Linked List: October 9, 2018

Wi-Fi Switches From Obscure Protocol Names to Simple Generation Numbers 

Glenn Fleishman — who knows more about Wi-Fi than anyone I know — explains the whole “Wi-Fi 6” thing:

The Wi-Fi Alliance’s new numbering system focuses on generations of speed improvements but looks back only to 802.11n, which is a decade old. Given that 802.11a and 802.11b were approved at the same time, implicitly calling them Wi-Fi 1 and Wi-Fi 2, and extending Wi-Fi 3 to 802.11g, isn’t quite right. But we anticipate people will do it anyway.

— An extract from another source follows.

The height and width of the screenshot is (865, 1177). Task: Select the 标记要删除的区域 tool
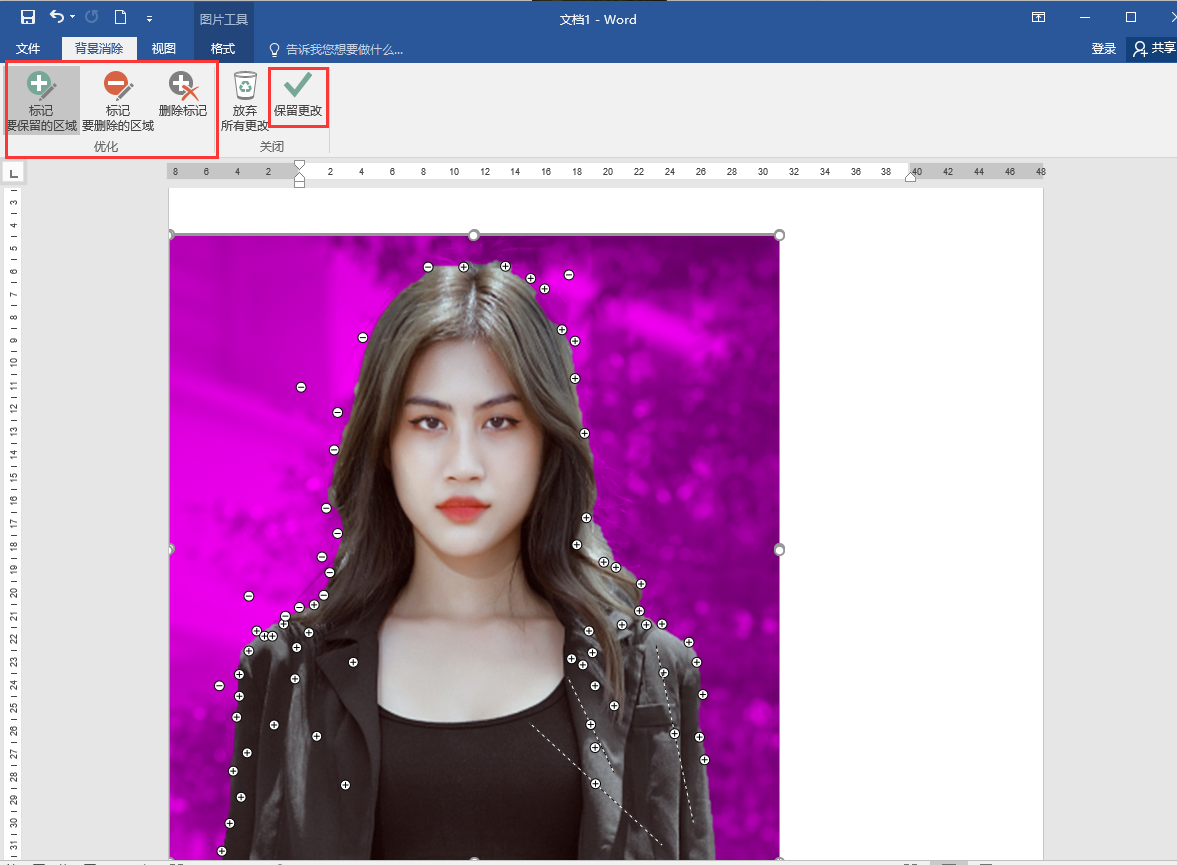pos(118,102)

Simplifying device compatibility through better naming seems like a clever idea that’s long overdue, and one that should help people who have no interest in technical standards arcana. The next time someone asks me what Wi-Fi router they should buy, I look forward to saying, “Wi-Fi 6. Look for it on the box.”

Not Voting Doubles the Value of Someone Else’s Vote 

David Foster Wallace, back in 2000:

If you are bored and disgusted by politics and don’t bother to vote, you are in effect voting for the entrenched Establishments of the two major parties, who please rest assured are not dumb, and who are keenly aware that it is in their interests to keep you disgusted and bored and cynical and to give you every possible psychological reason to stay at home doing one-hitters and watching MTV on primary day. By all means stay home if you want, but don’t bullshit yourself that you’re not voting. In reality, there is no such thing as not voting: you either vote by voting, or you vote by staying home and tacitly doubling the value of some Diehard’s vote.

Jason Kottke:

Please check your registration status and register to vote… it takes two minutes. Voter registration deadlines are fast approaching in many US states — there are deadlines tomorrow in Arizona, Arkansas, Florida, Georgia, Indiana, Kentucky, Louisiana, Michigan, Mississippi, New Mexico, Ohio, Pennsylvania, Tennessee, and Texas.

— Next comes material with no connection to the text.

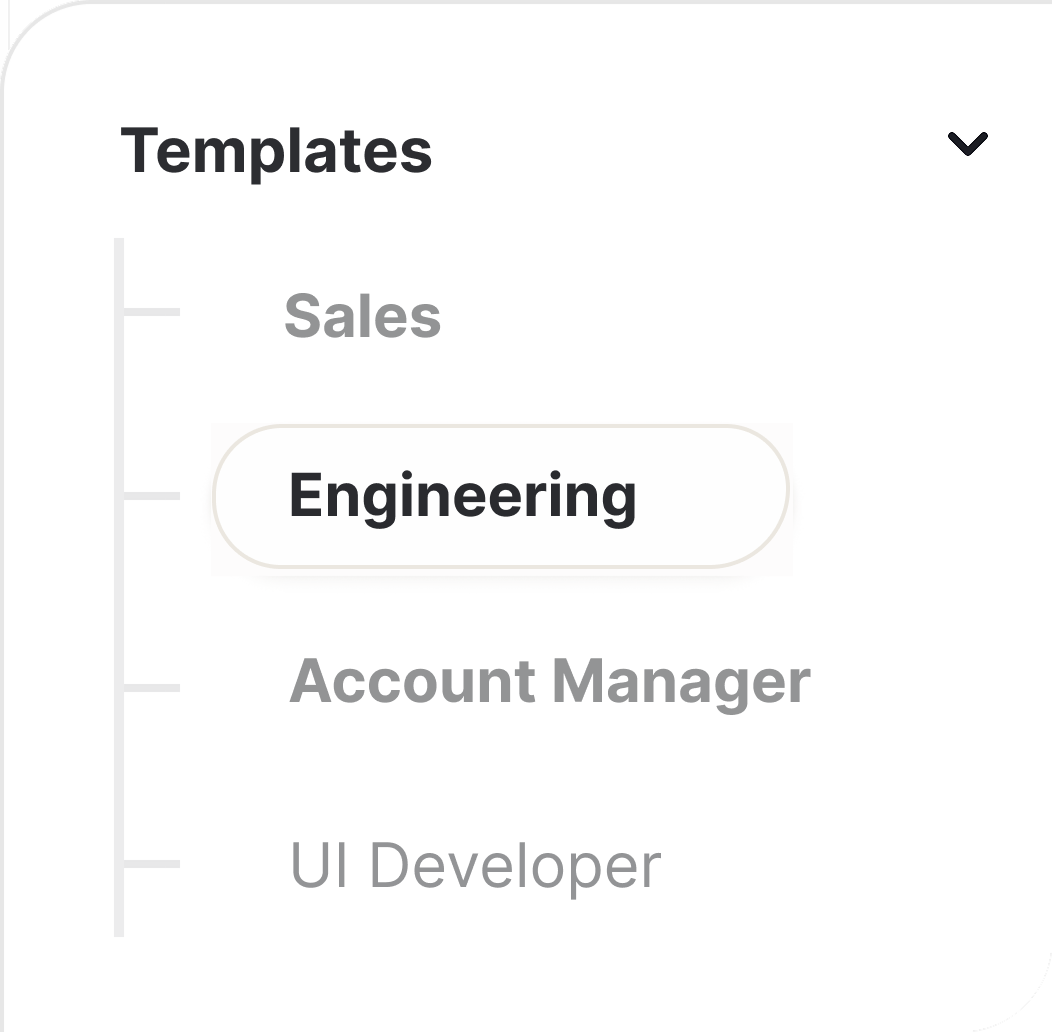Click the downward arrow beside Templates
The image size is (1052, 1032).
pos(967,146)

Kottke wrote that yesterday, so those registration deadlines are today. I don’t care who you want to vote for, I implore you to register and vote. And if you think you are registered, double-check. It really does just take a minute.

Named Source in ‘The Big Hack’ Has Doubts About the Story 

Hardware security researcher Joe Fitzpatrick was one of the very few named sources in Bloomberg’s blockbuster “The Big Hack” story. He provided only background information on the potential of hardware exploits in general — he claimed no knowledge of this specific case. On Patrick Gray’s Risky Business (great name) podcast, he expresses serious unease with the story Bloomberg published. The whole episode is worth a listen, but here’s partial transcript:

Fitzpatrick: But what really struck me is that like all the details that were even remotely technical, seemed like they had been lifted from from the conversations I had about theoretically how hardware implants work and how the devices I was making to show off at Black Hat two years ago worked.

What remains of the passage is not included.